Circulating S‐Glutathionylated cMyBP‐C as a Biomarker for Cardiac Diastolic Dysfunction

Background cMyBP‐C (Cardiac myosin binding protein‐C) regulates cardiac contraction and relaxation. Previously, we demonstrated that elevated myocardial S‐glutathionylation of cMyBP‐C correlates with diastolic dysfunction (DD) in animal models. In this study, we tested whether circulating S‐glutathionylated cMyBP‐C would be a biomarker for DD. Methods and Results Humans, African Green monkeys, and mice had DD determined by echocardiography.
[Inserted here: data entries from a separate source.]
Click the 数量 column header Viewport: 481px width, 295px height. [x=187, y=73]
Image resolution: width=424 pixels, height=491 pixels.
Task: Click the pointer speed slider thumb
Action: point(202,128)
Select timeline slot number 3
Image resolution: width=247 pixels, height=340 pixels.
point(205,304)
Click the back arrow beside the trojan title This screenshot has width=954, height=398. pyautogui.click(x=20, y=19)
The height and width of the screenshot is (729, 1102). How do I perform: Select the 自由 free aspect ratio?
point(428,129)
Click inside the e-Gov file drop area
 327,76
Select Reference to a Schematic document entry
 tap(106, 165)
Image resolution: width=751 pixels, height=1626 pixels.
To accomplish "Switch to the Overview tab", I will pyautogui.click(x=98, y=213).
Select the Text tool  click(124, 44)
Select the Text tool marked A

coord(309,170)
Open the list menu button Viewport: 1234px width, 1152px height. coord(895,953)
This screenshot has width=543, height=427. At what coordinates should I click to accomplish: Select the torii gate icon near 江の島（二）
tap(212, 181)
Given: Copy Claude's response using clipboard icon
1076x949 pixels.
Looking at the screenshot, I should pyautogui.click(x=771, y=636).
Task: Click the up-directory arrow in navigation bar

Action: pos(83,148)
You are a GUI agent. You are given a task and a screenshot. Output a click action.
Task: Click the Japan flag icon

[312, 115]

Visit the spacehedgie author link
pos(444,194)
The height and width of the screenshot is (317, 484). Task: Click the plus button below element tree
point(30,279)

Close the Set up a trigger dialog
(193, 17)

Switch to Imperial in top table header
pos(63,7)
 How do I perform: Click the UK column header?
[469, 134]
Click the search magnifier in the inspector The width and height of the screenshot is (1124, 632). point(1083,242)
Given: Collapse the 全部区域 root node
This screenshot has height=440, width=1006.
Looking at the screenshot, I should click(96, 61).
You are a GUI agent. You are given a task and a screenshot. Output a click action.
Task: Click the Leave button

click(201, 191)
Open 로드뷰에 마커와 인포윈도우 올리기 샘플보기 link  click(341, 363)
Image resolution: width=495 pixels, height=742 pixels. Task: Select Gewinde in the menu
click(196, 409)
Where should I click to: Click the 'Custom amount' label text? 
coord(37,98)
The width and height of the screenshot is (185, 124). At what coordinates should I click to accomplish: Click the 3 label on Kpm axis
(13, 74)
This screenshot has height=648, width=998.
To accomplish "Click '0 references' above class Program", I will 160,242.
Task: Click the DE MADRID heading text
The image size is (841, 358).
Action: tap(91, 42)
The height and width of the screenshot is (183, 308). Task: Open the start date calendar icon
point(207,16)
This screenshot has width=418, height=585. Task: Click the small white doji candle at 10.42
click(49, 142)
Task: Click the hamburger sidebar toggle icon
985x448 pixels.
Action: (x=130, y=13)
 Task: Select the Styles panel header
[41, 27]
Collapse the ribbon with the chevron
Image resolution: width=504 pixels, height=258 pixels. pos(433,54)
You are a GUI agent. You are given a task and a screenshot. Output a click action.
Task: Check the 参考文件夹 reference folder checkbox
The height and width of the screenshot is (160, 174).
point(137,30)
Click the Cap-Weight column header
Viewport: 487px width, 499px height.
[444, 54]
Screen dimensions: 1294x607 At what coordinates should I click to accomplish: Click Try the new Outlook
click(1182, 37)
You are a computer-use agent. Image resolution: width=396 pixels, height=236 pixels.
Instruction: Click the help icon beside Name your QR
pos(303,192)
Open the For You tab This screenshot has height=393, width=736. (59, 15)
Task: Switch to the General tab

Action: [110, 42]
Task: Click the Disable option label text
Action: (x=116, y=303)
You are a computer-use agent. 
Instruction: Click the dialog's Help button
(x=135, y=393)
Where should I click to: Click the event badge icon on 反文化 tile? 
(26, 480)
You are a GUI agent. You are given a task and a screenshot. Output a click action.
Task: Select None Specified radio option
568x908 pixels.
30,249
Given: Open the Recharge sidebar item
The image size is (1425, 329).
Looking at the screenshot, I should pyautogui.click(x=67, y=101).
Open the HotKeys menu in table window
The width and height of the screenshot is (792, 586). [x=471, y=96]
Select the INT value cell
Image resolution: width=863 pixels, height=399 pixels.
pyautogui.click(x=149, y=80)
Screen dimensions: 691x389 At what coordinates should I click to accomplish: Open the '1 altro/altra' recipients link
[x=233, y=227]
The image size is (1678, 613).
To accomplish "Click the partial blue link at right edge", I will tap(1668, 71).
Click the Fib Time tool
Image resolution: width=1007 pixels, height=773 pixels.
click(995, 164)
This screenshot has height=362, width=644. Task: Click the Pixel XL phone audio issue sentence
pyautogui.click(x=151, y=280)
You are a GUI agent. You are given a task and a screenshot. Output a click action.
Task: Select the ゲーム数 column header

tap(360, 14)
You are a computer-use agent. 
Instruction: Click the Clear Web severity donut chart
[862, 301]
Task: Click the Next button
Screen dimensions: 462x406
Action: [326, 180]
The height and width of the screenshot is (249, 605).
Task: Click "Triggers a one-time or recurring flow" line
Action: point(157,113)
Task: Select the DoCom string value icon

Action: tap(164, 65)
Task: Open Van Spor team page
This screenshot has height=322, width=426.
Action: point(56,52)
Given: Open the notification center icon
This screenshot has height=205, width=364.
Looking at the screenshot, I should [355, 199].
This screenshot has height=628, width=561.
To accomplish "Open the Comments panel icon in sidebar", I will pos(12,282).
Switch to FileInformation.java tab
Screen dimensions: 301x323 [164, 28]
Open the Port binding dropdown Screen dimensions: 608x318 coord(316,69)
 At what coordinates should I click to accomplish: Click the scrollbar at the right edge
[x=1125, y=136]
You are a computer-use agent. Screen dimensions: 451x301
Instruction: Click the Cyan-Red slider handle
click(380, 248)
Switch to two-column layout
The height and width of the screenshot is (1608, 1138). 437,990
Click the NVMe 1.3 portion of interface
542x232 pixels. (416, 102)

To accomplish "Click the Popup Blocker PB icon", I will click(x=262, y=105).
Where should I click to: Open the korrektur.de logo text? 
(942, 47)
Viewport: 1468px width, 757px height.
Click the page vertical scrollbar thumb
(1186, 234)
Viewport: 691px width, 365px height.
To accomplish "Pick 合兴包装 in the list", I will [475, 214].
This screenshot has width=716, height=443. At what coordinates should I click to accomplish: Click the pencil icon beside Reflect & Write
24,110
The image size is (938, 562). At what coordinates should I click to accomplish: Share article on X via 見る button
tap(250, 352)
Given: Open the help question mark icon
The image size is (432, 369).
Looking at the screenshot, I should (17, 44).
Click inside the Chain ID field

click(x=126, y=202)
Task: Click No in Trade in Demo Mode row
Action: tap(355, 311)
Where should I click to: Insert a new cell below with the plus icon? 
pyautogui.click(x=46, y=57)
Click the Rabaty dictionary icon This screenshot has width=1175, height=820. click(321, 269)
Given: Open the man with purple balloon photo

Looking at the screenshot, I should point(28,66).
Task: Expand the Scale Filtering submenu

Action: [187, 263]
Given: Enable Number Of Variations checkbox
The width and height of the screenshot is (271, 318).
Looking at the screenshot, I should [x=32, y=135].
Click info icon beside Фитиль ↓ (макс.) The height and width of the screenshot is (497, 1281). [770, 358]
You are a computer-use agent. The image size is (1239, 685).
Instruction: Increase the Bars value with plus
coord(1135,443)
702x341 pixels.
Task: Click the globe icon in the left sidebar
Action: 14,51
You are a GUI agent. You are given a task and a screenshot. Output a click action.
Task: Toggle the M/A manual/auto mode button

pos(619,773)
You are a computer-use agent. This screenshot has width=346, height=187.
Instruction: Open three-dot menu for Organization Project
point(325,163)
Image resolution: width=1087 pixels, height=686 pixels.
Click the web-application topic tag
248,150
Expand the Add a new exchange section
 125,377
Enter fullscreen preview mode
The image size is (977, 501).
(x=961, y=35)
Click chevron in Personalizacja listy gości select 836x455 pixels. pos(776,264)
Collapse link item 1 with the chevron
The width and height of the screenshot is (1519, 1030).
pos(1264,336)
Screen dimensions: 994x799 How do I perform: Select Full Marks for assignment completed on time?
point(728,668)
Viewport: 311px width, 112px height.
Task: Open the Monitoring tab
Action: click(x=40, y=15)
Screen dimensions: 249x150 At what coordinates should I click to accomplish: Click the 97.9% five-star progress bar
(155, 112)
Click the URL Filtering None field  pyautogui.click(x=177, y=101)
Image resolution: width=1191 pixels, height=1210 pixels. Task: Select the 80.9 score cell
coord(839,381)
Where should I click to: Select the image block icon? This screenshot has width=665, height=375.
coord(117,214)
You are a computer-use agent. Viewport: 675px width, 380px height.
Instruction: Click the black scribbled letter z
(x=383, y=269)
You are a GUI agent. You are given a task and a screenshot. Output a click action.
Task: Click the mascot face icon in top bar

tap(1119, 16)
Blood samples were acquired and analyzed for S‐glutathionylated cMyBP‐C by immunoprecipitation. Circulating S‐glutathionylated cMyBP‐C in human participants with DD (n=24) was elevated (1.46±0.13‐fold, P=0.014) when compared with the non‐DD controls (n=13). Similarly, circulating S‐glutathionylated cMyBP‐C was upregulated by 2.13±0.47‐fold (P=0.047) in DD monkeys (n=6), and by 1.49 (1.22–2.06)‐fold (P=0.031) in DD mice (n=5) compared with the respective non‐DD controls. Circulating S‐glutathionylated cMyBP‐C was positively correlated with DD in humans. Conclusions Circulating S‐glutathionylated cMyBP‐C was elevated in humans, monkeys, and mice with DD. S‐glutathionylated cMyBP‐C may represent a novel biomarker for the presence of DD.